Best Practices and Common Pitfalls

  1. Synchronization is Mandatory: Shared memory provides no inherent synchronization. If one process is writing to a location while another is reading from it, a race condition occurs, leading to corrupted or inconsistent data. You must use synchronization primitives like multiprocessing.Lock to coordinate access. For array operations, consider using atomic operations or designing your algorithm to work on non-overlapping segments.

  2. Robust Cleanup with try/finally: Always structure your code to ensure proper cleanup, even if an error occurs. The creator process should use a try/finally block to guarantee that unlink() is called.

    shm = shared_memory.SharedMemory(create=True, size=100)
    try:
        # ... use the shared memory ...
        pass
    finally:
        shm.close()
        shm.unlink()
    
  3. Data Representation: The shared memory block is a raw byte buffer. It is the programmer’s responsibility to impose structure on it, such as by using a numpy.ndarray or array.array. All processes must agree on the data type, shape, and byte order (endianness).

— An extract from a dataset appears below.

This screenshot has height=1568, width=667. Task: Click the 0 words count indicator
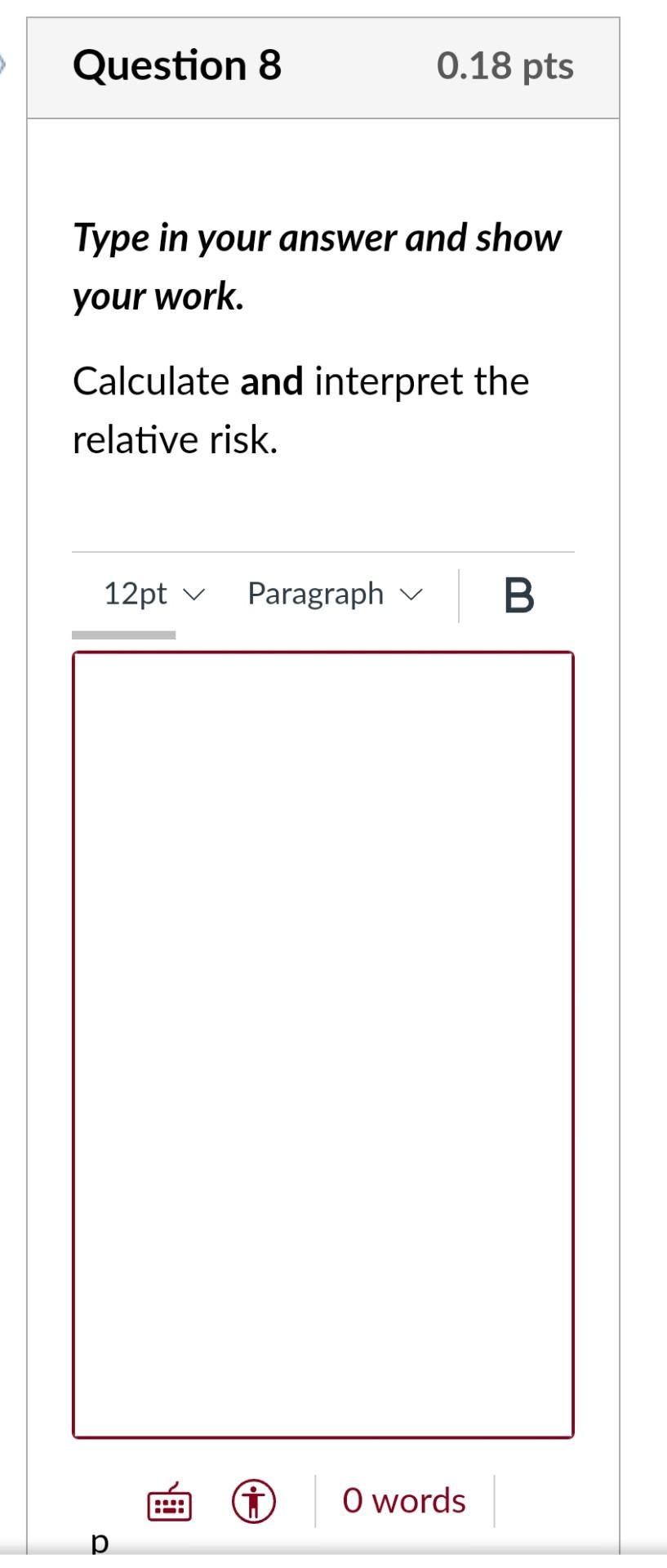tap(403, 1499)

  4. Platform Compatibility: While the API is cross-platform, the implementation relies on OS-specific features (POSIX shm on Linux/macOS, named memory-mapped files on Windows). The automatically generated names will differ in format between platforms.

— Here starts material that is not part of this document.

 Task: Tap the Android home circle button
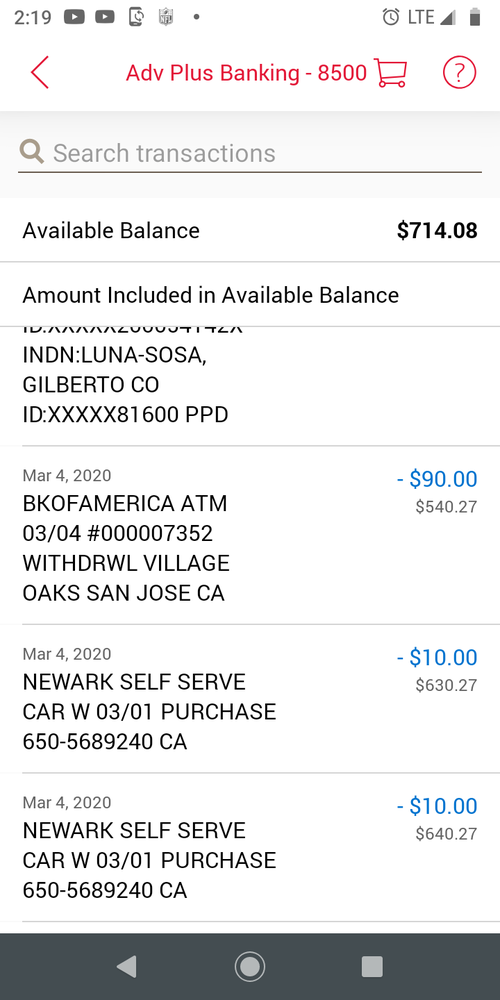[x=250, y=967]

Sharing Existing Arrays with ShareableList

For simpler data structures like lists of integers or floats, the ShareableList class offers a more convenient abstraction. It handles the serialization and deserialization of a limited set of Python types (ints, floats, bools, strings, None, and other ShareableList instances) into a shared memory block, providing a list-like interface.

from multiprocessing.shared_memory import ShareableList
from multiprocessing import Process

def modify_list(sl):
    sl[0] += 10  # Modification happens in shared memory

if __name__ == '__main__':
    sl = ShareableList([1, 2.5, 'hello', None])
    p = Process(target=modify_list, args=(sl,))
    p.start()
    p.join()

    print(sl)  # Output: ShareableList([11, 2.5, 'hello', None])
    
    # Cleanup
    sl.shm.close()
    sl.shm.unlink()